Derandomizing Multi-Distribution Learning

TL;DR

This paper investigates whether algorithms for multi-distribution learning can be converted from randomized to deterministic predictors, revealing computational hardness but also identifying conditions for successful derandomization.

Contribution

It demonstrates the computational hardness of derandomizing multi-distribution learning and provides a structural condition for efficient derandomization under certain circumstances.

Findings

Derandomization of multi-distribution learning is computationally hard.

A structural condition enables converting randomized predictors into deterministic ones.

The research bridges the gap between randomized and deterministic multi-distribution learning algorithms.

Abstract

Multi-distribution or collaborative learning involves learning a single predictor that works well across multiple data distributions, using samples from each during training. Recent research on multi-distribution learning, focusing on binary loss and finite VC dimension classes, has shown near-optimal sample complexity that is achieved with oracle efficient algorithms.

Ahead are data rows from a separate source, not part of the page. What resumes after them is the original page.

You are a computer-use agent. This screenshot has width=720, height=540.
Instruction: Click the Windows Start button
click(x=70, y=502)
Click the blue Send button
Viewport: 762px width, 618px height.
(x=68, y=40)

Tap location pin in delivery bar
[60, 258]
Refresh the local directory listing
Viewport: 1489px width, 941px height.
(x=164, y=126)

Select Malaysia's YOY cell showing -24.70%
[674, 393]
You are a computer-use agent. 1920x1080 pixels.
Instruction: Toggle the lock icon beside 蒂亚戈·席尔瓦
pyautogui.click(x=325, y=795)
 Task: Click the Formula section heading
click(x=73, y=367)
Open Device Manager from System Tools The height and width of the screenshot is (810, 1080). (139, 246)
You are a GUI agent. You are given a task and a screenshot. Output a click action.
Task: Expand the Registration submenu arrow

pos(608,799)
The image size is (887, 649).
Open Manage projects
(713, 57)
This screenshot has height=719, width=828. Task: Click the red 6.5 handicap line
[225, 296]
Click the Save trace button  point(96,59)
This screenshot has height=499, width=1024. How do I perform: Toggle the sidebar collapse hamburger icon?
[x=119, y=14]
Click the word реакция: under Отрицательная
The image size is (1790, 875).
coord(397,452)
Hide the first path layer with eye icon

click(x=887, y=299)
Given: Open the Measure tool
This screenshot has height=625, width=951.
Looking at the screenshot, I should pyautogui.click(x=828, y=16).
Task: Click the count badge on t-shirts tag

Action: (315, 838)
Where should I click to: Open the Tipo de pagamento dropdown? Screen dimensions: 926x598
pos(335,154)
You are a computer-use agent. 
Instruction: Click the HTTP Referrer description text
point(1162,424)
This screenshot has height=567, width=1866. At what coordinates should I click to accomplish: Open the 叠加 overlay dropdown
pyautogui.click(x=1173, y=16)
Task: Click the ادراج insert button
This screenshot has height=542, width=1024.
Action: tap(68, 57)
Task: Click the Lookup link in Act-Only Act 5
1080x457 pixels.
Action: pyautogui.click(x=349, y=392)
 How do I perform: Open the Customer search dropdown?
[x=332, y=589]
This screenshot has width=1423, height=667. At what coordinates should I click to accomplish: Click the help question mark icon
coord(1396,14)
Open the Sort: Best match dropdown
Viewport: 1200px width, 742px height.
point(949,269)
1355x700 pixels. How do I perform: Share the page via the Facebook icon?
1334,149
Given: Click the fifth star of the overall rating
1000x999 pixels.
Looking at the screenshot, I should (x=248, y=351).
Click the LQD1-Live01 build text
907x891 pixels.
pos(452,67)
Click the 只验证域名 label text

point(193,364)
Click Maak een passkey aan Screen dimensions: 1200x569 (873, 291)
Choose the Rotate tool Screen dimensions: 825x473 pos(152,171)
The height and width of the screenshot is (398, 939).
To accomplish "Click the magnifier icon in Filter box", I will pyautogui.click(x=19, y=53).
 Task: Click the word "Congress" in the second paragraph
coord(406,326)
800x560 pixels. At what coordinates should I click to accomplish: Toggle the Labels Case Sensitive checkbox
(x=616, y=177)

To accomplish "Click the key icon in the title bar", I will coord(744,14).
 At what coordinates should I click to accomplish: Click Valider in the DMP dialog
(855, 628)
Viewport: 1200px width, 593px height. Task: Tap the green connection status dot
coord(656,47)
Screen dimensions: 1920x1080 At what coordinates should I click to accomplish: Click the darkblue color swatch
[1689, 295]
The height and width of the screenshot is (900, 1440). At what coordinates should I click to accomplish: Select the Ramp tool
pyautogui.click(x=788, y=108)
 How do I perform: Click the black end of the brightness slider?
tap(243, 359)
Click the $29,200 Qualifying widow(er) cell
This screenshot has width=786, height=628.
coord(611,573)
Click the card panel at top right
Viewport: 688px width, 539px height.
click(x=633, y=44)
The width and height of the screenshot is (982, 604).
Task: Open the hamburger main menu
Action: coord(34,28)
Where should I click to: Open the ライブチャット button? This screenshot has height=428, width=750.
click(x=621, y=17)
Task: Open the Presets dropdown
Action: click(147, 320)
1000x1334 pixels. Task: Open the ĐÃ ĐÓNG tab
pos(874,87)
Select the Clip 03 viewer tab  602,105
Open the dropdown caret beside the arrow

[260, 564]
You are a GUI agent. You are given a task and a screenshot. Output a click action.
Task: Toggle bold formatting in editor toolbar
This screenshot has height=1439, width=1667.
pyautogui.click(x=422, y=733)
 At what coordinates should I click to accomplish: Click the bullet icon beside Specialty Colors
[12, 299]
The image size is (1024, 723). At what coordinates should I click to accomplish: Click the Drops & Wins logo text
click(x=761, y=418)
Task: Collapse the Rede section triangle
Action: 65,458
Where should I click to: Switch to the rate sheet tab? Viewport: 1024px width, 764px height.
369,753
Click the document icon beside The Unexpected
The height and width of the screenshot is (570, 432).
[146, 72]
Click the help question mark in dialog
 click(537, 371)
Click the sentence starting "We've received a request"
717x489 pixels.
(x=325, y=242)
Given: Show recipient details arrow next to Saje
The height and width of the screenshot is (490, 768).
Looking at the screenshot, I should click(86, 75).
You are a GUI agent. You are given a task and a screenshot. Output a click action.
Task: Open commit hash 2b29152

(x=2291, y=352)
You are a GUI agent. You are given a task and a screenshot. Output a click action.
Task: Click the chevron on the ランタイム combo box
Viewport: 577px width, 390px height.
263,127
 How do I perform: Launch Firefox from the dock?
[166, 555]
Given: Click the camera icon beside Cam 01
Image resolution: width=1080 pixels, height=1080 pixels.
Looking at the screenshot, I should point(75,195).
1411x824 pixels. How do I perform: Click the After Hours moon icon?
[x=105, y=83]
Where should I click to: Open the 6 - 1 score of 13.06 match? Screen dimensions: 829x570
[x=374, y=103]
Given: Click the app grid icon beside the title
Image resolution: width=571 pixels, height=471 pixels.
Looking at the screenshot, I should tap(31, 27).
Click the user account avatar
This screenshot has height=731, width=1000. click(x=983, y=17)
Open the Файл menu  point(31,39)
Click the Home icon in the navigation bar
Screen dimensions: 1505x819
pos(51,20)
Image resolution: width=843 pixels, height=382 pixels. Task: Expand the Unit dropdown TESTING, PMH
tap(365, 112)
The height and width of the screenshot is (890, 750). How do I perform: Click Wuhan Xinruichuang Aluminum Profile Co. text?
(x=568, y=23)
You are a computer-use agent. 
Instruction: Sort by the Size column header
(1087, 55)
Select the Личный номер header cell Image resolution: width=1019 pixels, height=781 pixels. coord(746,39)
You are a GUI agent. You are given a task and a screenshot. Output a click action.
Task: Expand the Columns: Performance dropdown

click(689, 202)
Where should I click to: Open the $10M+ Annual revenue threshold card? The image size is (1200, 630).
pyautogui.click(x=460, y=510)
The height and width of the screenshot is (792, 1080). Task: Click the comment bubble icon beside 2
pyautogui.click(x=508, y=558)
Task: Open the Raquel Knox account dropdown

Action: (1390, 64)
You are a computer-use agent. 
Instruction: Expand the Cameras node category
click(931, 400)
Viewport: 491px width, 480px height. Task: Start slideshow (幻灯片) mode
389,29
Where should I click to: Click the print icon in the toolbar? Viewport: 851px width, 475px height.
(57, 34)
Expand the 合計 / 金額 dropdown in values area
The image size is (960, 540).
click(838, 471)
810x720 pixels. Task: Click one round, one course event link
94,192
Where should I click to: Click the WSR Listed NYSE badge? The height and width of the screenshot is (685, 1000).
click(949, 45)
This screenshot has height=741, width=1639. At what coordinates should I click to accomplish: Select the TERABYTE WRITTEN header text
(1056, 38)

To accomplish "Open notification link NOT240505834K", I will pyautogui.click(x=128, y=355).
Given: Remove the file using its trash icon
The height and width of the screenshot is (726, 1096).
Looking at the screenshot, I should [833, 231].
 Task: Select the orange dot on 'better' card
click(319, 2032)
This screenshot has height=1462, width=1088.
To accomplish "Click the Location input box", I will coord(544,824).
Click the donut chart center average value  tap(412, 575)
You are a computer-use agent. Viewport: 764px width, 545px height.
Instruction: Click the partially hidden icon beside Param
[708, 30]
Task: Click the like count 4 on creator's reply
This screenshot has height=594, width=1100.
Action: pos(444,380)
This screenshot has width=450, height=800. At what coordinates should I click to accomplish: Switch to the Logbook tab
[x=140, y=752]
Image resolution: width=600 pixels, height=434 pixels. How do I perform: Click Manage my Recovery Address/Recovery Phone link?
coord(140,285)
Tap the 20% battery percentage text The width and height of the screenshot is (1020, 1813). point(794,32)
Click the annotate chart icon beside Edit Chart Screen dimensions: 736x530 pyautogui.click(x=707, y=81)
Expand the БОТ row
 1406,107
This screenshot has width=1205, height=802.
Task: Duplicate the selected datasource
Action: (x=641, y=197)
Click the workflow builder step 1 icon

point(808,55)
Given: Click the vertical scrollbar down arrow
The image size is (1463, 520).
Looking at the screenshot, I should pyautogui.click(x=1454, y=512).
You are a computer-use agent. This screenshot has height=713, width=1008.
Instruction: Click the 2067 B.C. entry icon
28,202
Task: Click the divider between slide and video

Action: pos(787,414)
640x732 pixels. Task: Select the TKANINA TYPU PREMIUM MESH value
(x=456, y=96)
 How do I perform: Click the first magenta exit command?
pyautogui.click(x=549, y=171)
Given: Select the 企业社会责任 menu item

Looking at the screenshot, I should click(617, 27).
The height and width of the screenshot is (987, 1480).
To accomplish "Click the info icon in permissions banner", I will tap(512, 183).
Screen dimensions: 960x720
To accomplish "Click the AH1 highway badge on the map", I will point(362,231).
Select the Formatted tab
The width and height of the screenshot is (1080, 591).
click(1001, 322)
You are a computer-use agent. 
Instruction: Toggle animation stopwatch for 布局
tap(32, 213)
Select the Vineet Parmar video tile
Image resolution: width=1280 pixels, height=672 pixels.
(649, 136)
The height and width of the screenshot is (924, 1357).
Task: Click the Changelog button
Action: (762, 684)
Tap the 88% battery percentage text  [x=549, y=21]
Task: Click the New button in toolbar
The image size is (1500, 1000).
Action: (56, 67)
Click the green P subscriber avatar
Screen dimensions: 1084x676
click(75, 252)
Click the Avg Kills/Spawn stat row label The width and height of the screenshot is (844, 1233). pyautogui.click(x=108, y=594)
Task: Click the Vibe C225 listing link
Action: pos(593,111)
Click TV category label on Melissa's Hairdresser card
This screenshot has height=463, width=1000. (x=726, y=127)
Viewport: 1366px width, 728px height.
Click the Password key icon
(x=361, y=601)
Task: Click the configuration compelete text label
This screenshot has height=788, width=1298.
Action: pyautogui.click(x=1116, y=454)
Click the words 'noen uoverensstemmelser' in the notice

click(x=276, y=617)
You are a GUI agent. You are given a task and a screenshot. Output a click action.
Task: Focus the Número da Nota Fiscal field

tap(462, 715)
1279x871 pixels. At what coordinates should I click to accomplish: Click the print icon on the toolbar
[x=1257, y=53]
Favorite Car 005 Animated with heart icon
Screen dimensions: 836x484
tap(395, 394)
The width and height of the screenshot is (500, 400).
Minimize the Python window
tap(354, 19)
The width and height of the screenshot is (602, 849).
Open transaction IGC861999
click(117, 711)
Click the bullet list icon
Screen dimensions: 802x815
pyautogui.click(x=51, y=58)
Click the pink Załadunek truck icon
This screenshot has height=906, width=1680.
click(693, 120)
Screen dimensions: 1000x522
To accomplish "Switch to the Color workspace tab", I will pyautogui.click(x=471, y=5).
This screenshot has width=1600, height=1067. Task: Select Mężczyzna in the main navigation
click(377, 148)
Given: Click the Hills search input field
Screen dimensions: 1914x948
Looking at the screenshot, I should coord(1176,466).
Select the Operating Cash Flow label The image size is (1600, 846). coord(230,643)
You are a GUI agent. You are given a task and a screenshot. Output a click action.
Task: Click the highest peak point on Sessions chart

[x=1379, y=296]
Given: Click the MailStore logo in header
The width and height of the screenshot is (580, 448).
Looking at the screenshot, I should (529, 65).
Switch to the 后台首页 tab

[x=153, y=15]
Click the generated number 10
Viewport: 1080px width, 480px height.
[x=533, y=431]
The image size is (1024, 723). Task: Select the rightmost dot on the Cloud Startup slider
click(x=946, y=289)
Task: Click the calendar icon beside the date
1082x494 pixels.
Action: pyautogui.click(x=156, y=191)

That is, these algorithms are computationally efficient given an efficient ERM for the class. Unlike in classical PAC learning, where the optimal sample complexity is achieved with deterministic predictors, current multi-distribution learning algorithms output randomized predictors. This raises the question: can these algorithms be derandomized to produce a deterministic predictor for multiple distributions? Through a reduction to discrepancy minimization, we show that derandomizing multi-distribution learning is computationally hard, even when ERM is computationally efficient. On the positive side, we identify a structural condition enabling an efficient black-box reduction, converting existing randomized multi-distribution predictors into deterministic ones.